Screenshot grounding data
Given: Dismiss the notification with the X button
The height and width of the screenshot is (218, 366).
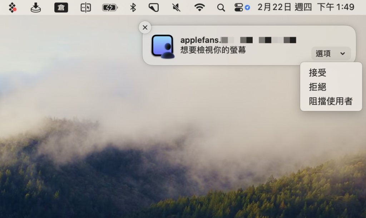Looking at the screenshot, I should 145,27.
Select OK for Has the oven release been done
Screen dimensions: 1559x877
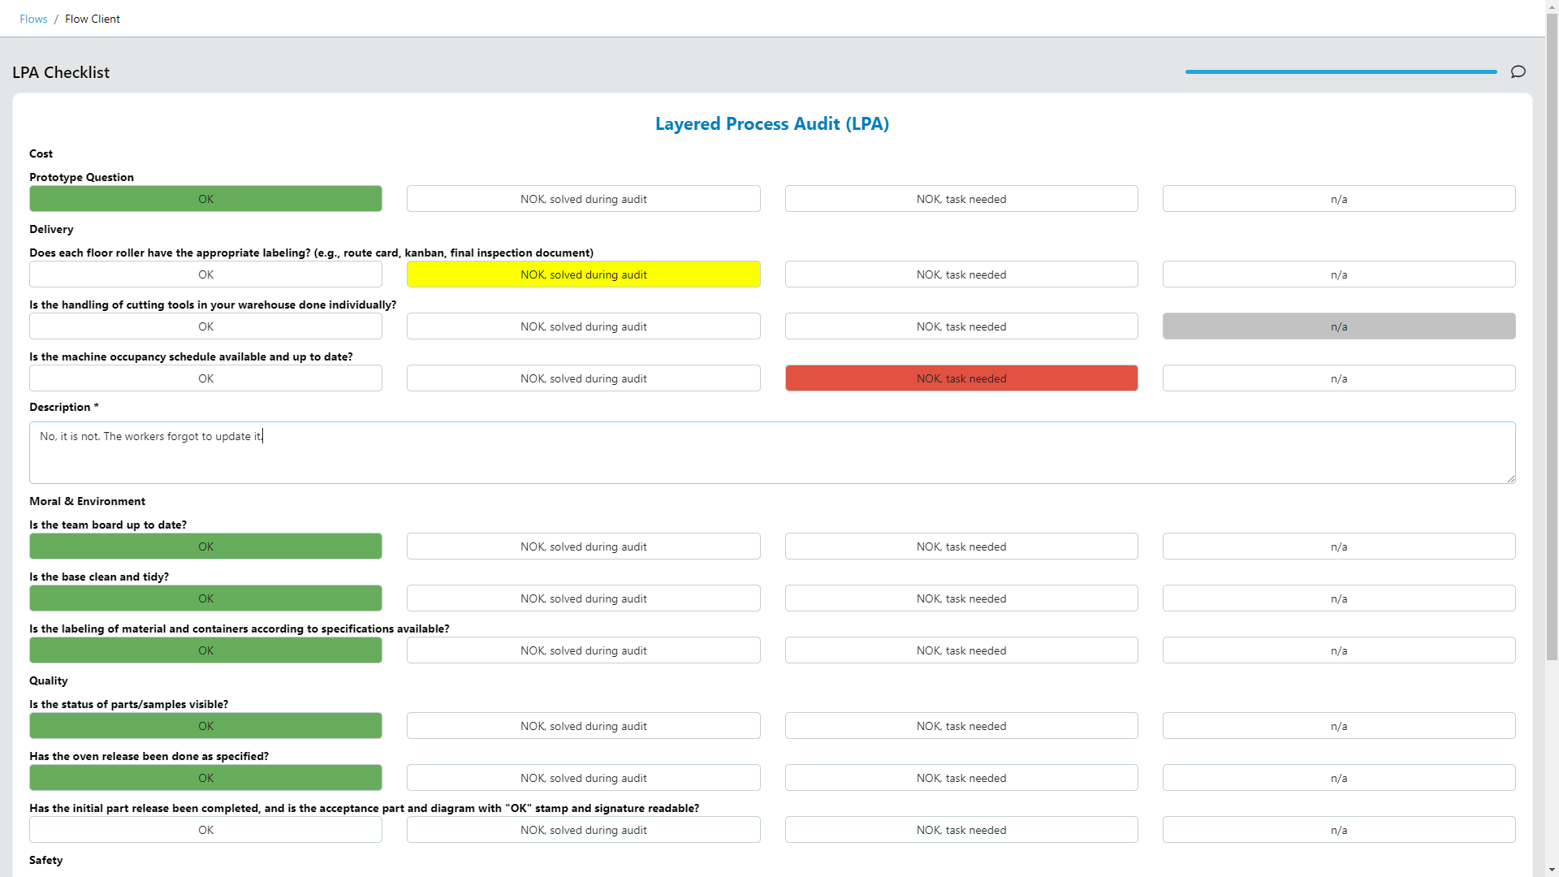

YOUR GOAL - Because the pictures are not wanted, retype every record exactly without them.

ANSWER TO THE EXERCISE -
Given: Dismiss the notification with the X button
The height and width of the screenshot is (218, 366).
Looking at the screenshot, I should 145,27.
Select OK for Has the oven release been done
Screen dimensions: 1559x877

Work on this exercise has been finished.